Feb. 12 (Bloomberg) -- Hog futures declined to a one-month low on speculation that winter storms are slowing U.S. consumer demand as shoppers stay indoors. Cattle also fell.
There will be a as much as 3 inches (7.6 centimeters) of snow in New York City and parts of southern New England tomorrow after a blizzard that struck the region starting Feb. 8. Last week’s storm dropped 24.9 inches on Boston, the fifth-most on record, and 40 inches on Hamden, Connecticut, according to the National Weather Service. About 613,000 customers from Maine to New York were without power, and travel was crippled.

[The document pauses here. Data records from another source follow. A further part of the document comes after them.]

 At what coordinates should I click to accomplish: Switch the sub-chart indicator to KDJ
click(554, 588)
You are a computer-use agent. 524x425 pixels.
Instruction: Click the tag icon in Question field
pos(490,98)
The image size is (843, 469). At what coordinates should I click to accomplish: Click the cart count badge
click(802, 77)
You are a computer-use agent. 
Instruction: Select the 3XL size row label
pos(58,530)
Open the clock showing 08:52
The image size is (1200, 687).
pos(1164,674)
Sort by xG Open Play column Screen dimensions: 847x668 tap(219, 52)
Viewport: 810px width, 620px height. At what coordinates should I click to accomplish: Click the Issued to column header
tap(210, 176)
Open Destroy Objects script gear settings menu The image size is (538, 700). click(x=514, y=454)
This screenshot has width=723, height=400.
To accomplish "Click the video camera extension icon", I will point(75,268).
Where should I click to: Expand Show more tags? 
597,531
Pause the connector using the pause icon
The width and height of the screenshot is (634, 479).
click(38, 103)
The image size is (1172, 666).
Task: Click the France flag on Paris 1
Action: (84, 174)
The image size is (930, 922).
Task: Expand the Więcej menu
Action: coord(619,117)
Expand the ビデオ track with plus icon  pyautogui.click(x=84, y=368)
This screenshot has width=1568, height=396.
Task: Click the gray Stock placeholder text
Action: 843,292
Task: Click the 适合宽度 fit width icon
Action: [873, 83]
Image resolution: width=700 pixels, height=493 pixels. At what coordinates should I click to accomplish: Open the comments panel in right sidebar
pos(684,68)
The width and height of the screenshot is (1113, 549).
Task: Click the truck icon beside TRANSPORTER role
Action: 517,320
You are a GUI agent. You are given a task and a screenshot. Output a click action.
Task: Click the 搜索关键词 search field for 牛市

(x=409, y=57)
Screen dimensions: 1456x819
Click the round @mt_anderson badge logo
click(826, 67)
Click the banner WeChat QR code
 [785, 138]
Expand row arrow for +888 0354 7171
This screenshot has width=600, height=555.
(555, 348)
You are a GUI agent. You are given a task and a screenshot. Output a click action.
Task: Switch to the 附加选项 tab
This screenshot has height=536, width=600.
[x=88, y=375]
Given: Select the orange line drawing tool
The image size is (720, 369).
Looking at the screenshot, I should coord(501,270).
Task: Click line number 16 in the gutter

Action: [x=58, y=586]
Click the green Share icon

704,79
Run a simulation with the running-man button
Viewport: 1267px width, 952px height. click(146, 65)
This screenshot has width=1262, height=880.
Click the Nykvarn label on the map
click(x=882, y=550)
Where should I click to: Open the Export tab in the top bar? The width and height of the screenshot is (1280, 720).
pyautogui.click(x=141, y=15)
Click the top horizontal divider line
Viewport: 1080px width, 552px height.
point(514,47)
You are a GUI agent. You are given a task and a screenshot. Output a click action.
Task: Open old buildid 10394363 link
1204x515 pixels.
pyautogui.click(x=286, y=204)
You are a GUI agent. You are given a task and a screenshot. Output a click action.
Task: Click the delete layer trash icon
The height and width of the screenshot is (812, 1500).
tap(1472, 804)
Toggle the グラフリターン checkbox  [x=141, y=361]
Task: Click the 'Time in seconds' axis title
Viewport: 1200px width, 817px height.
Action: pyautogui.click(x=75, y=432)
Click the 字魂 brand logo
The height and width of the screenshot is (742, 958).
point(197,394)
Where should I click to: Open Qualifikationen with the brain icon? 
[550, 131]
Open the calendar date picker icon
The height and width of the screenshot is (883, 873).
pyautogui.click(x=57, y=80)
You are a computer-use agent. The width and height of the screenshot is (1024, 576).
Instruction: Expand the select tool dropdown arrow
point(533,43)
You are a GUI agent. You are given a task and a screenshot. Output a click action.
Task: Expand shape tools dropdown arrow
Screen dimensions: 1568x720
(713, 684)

“The Northeast retail business basically came to a standstill,” Lawrence Kane, a market adviser at Stewart-Peterson Group in in Yates City, Illinois, said in a telephone interview. “It’s a real tough situation” for meat demand, he said.
Hog futures for April settlement fell 0.4 percent to close at 86 cents a pound at 1 p.m. on the Chicago Mercantile Exchange. Earlier, the price touched 85.5 cents, the lowest for the most-active contract since Jan. 10.
Last week, wholesale pork dropped 5.9 percent to 81.69 cents a pound, the biggest slide since September 2011, U.S. Department of Agriculture data show.
Cattle futures for April delivery declined 0.3 percent to $1.2995 a pound on the CME. The price has fallen 1.8 percent this year.
Feeder-cattle futures for March settlement dropped 1.1 percent to $1.4325 a pound. Earlier, the price tumbled by the exchange limit of 3 cents to $1.418 a pound, the lowest since Aug. 10.